__YOUR OBJECTIVE__
From the entries below, copy exactly the lines from the one that contains "Halloween Skull (12, 973)" through the one that contains "Formations (1597, 109)", both included, and only those.

__AVAILABLE DATA__

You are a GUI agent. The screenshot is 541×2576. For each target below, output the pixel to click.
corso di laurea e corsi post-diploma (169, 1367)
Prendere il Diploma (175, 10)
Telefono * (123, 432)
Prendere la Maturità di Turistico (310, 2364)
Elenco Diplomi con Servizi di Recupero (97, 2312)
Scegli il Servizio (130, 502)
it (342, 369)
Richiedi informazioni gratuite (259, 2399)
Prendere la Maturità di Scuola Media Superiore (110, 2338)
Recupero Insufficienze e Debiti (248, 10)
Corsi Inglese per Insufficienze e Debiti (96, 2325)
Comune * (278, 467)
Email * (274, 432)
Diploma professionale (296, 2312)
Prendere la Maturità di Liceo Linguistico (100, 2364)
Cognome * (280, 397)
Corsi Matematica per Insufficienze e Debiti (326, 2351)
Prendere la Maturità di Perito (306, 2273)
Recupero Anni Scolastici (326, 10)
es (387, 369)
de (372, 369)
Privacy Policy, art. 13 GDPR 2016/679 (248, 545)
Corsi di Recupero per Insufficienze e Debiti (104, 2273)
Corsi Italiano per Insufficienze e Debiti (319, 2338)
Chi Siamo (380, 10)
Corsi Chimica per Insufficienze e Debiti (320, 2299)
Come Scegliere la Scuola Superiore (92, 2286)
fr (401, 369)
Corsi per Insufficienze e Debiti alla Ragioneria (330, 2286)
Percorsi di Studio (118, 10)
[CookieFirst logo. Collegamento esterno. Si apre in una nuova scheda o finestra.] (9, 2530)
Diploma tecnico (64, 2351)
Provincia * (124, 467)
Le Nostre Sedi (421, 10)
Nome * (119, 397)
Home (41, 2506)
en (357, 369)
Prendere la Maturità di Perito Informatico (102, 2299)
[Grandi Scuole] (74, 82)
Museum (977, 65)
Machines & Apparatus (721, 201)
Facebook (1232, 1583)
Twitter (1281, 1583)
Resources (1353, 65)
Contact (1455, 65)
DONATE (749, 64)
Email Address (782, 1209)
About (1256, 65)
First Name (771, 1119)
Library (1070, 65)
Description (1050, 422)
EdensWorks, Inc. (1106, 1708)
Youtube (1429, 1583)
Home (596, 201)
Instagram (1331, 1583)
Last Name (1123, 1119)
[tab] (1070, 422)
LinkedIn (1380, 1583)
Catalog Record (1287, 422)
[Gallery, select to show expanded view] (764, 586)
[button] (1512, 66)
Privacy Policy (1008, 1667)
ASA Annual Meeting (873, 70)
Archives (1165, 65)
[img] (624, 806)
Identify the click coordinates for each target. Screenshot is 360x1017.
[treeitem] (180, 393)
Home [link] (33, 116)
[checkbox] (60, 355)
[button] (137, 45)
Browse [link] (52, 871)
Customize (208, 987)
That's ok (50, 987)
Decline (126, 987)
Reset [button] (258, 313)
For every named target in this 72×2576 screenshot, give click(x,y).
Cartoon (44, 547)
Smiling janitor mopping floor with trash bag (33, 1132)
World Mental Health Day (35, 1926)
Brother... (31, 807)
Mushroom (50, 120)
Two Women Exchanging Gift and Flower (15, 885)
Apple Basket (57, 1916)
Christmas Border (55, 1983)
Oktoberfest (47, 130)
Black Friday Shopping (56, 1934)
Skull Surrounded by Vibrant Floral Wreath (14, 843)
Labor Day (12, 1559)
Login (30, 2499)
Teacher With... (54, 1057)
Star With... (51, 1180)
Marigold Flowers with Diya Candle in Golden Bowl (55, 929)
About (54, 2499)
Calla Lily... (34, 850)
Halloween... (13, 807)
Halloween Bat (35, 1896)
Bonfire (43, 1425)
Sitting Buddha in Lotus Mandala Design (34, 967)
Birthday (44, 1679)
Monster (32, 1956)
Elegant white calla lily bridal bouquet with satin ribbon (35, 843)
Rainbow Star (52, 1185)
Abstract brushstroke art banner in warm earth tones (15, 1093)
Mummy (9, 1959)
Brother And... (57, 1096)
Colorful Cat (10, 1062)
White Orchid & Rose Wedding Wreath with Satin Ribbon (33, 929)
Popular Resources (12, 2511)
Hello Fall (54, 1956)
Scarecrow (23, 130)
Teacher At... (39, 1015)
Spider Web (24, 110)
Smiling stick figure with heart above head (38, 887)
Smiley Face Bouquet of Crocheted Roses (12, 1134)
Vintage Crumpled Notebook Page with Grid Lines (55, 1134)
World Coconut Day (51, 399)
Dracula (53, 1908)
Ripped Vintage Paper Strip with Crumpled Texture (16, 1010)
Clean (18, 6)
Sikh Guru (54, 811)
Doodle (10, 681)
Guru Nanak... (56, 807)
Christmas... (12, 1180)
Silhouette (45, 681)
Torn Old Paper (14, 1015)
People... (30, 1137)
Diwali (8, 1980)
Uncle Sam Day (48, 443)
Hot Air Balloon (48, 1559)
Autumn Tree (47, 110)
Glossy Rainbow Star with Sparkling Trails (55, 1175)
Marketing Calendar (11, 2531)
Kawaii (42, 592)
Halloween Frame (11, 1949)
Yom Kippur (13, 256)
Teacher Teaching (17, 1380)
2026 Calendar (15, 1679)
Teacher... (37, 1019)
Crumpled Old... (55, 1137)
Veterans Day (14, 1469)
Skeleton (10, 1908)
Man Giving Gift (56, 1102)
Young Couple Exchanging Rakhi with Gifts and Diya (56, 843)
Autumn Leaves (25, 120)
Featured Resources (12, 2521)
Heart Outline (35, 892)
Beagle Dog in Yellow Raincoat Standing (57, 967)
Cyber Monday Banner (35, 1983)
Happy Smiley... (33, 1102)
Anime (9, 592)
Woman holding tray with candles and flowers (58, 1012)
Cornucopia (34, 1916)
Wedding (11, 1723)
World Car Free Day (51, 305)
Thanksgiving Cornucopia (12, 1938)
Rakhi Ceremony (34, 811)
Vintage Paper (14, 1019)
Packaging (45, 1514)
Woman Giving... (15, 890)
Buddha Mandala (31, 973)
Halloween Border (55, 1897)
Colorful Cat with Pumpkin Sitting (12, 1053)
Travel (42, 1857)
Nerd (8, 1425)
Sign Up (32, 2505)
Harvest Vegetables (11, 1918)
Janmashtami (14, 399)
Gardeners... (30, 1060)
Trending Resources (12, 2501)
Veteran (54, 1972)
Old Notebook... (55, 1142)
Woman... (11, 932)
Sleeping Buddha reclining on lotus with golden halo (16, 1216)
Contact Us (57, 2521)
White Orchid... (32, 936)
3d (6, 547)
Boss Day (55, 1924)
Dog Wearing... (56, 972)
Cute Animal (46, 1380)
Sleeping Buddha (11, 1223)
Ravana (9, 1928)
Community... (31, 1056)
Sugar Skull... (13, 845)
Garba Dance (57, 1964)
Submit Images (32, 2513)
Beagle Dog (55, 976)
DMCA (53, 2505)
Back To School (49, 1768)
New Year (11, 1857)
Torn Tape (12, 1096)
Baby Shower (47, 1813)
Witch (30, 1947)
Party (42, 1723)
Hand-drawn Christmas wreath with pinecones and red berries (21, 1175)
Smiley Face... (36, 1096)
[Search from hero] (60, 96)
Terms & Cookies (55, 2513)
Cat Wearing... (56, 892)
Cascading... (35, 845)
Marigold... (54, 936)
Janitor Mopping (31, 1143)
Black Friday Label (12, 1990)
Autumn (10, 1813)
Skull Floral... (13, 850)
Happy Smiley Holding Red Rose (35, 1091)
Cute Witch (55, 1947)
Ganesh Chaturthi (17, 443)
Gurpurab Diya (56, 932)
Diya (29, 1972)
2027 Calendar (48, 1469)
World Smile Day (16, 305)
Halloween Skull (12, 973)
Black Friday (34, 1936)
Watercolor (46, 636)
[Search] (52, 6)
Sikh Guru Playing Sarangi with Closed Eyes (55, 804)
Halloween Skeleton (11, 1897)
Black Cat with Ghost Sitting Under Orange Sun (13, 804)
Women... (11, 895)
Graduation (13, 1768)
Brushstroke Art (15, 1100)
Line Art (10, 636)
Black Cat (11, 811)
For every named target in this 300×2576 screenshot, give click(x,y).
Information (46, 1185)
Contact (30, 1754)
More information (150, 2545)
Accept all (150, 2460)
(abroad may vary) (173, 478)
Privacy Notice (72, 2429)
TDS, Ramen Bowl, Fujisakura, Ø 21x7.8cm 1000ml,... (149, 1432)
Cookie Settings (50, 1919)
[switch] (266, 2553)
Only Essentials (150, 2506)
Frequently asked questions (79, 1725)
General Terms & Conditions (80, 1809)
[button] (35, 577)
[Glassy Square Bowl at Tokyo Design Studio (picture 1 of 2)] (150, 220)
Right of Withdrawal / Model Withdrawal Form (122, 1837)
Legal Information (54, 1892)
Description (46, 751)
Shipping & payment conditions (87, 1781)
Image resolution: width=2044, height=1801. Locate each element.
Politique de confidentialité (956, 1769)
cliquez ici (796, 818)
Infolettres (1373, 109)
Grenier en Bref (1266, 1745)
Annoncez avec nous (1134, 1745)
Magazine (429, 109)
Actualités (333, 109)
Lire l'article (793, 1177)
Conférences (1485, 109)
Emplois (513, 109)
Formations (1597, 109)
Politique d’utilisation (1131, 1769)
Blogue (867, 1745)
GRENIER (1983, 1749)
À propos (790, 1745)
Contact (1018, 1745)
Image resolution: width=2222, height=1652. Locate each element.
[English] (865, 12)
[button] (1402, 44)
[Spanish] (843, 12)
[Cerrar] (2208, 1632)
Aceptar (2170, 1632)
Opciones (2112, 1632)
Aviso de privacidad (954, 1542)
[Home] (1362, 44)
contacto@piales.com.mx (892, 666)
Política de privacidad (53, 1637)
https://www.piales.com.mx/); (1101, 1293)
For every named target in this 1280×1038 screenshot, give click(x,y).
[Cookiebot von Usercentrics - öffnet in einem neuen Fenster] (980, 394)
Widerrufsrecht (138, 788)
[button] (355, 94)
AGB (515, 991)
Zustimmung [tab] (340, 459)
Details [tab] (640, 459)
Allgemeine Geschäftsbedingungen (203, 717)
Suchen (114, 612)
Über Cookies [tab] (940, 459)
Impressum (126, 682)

__SOLUTION TO THE PROBLEM__
Halloween Skull (12, 973)
Black Friday (34, 1936)
Watercolor (46, 636)
[Search] (52, 6)
Sikh Guru Playing Sarangi with Closed Eyes (55, 804)
Halloween Skeleton (11, 1897)
Black Cat with Ghost Sitting Under Orange Sun (13, 804)
Women... (11, 895)
Graduation (13, 1768)
Brushstroke Art (15, 1100)
Line Art (10, 636)
Black Cat (11, 811)
For every named target in this 300×2576 screenshot, give click(x,y).
Information (46, 1185)
Contact (30, 1754)
More information (150, 2545)
Accept all (150, 2460)
(abroad may vary) (173, 478)
Privacy Notice (72, 2429)
TDS, Ramen Bowl, Fujisakura, Ø 21x7.8cm 1000ml,... (149, 1432)
Cookie Settings (50, 1919)
[switch] (266, 2553)
Only Essentials (150, 2506)
Frequently asked questions (79, 1725)
General Terms & Conditions (80, 1809)
[button] (35, 577)
[Glassy Square Bowl at Tokyo Design Studio (picture 1 of 2)] (150, 220)
Right of Withdrawal / Model Withdrawal Form (122, 1837)
Legal Information (54, 1892)
Description (46, 751)
Shipping & payment conditions (87, 1781)
Image resolution: width=2044, height=1801. Locate each element.
Politique de confidentialité (956, 1769)
cliquez ici (796, 818)
Infolettres (1373, 109)
Grenier en Bref (1266, 1745)
Annoncez avec nous (1134, 1745)
Magazine (429, 109)
Actualités (333, 109)
Lire l'article (793, 1177)
Conférences (1485, 109)
Emplois (513, 109)
Formations (1597, 109)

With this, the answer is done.